Text extract:
□ □ □

I just really like the sheer surrealness of ending a conversation by walking
off mid-sentence.

------
lettercarrier
My success at ending conversations successfully greatly improved once I took
formal training in personality types [1] Stick a dozen or two in a room and
get a good facilitator to explain how others are. Then you will become so much
better at knowing how to end a conversation, or even better, when you should
not even bother entering in one. Thinkers; Deciders; Sensors; Feelers, in my
learning sessions.

As a boss, I told everyone that under stress, I am a huge decider. Don't waste
my time with conversation; get to the point. But under normal conditions, I am
extremely verbose.

I think the "science" part of the article is good, as any formula can help
when needed. But I sum up what I think my conversation partner is (thinker,
decider, sensor, feeler) so I know how to end the conversation.

[1]
[http://en.wikipedia.org/wiki/Personality_type](http://en.wikipedia.org/wiki/Personality_type)

□ □ □

Aim a:
Reproduce the thread on ending conversations word for word, starting at "I think the" and ending at "end the conversation.".
The forum thread and the listing are unrelated material.

Stored records:
□ □ □

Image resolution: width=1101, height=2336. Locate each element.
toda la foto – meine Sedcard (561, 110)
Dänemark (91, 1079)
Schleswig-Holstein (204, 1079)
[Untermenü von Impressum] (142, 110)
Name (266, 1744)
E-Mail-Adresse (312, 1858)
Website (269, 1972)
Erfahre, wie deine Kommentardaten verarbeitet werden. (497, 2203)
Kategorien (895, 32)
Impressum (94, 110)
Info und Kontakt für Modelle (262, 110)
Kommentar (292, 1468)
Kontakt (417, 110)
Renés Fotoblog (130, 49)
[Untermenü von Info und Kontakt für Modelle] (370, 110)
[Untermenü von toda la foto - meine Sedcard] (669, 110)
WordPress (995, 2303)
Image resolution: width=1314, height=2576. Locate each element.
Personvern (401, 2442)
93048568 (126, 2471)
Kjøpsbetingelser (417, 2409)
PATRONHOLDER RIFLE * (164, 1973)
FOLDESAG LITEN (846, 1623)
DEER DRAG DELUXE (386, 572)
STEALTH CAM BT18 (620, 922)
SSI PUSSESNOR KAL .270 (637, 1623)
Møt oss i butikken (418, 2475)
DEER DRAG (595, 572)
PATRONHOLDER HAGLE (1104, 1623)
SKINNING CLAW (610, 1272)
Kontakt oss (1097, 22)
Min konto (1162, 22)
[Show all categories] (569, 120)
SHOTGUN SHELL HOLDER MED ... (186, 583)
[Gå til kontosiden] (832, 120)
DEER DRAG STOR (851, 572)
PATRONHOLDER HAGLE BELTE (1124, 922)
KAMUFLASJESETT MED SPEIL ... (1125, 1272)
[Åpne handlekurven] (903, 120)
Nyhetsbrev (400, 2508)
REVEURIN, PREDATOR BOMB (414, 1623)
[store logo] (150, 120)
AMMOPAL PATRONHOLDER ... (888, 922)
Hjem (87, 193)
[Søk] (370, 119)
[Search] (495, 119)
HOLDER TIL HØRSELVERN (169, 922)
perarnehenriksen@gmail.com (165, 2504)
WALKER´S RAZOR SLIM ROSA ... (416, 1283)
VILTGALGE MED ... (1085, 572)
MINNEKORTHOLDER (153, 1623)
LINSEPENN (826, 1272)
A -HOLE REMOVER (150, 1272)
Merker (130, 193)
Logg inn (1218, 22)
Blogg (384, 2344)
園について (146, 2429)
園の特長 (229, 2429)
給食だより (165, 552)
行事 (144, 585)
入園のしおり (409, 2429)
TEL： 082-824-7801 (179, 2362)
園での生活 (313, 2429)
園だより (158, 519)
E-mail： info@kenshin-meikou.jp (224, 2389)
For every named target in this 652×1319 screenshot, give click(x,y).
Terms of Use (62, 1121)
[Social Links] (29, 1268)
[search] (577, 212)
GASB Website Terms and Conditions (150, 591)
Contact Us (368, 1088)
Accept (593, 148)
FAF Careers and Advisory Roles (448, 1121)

□ □ □

Aim b:
In the listing, starting at the line that contains "Kategorien (895, 32)" and ending at the line that contains "Min konto (1162, 22)", rename "PATRONHOLDER" to "CARTRIDGE HOLDER". Return only those lines, with everything else unchanged.

Task response a:
I think the "science" part of the article is good, as any formula can help
when needed. But I sum up what I think my conversation partner is (thinker,
decider, sensor, feeler) so I know how to end the conversation.

Task response b:
Kategorien (895, 32)
Impressum (94, 110)
Info und Kontakt für Modelle (262, 110)
Kommentar (292, 1468)
Kontakt (417, 110)
Renés Fotoblog (130, 49)
[Untermenü von Info und Kontakt für Modelle] (370, 110)
[Untermenü von toda la foto - meine Sedcard] (669, 110)
WordPress (995, 2303)
Image resolution: width=1314, height=2576. Locate each element.
Personvern (401, 2442)
93048568 (126, 2471)
Kjøpsbetingelser (417, 2409)
CARTRIDGE HOLDER RIFLE * (164, 1973)
FOLDESAG LITEN (846, 1623)
DEER DRAG DELUXE (386, 572)
STEALTH CAM BT18 (620, 922)
SSI PUSSESNOR KAL .270 (637, 1623)
Møt oss i butikken (418, 2475)
DEER DRAG (595, 572)
CARTRIDGE HOLDER HAGLE (1104, 1623)
SKINNING CLAW (610, 1272)
Kontakt oss (1097, 22)
Min konto (1162, 22)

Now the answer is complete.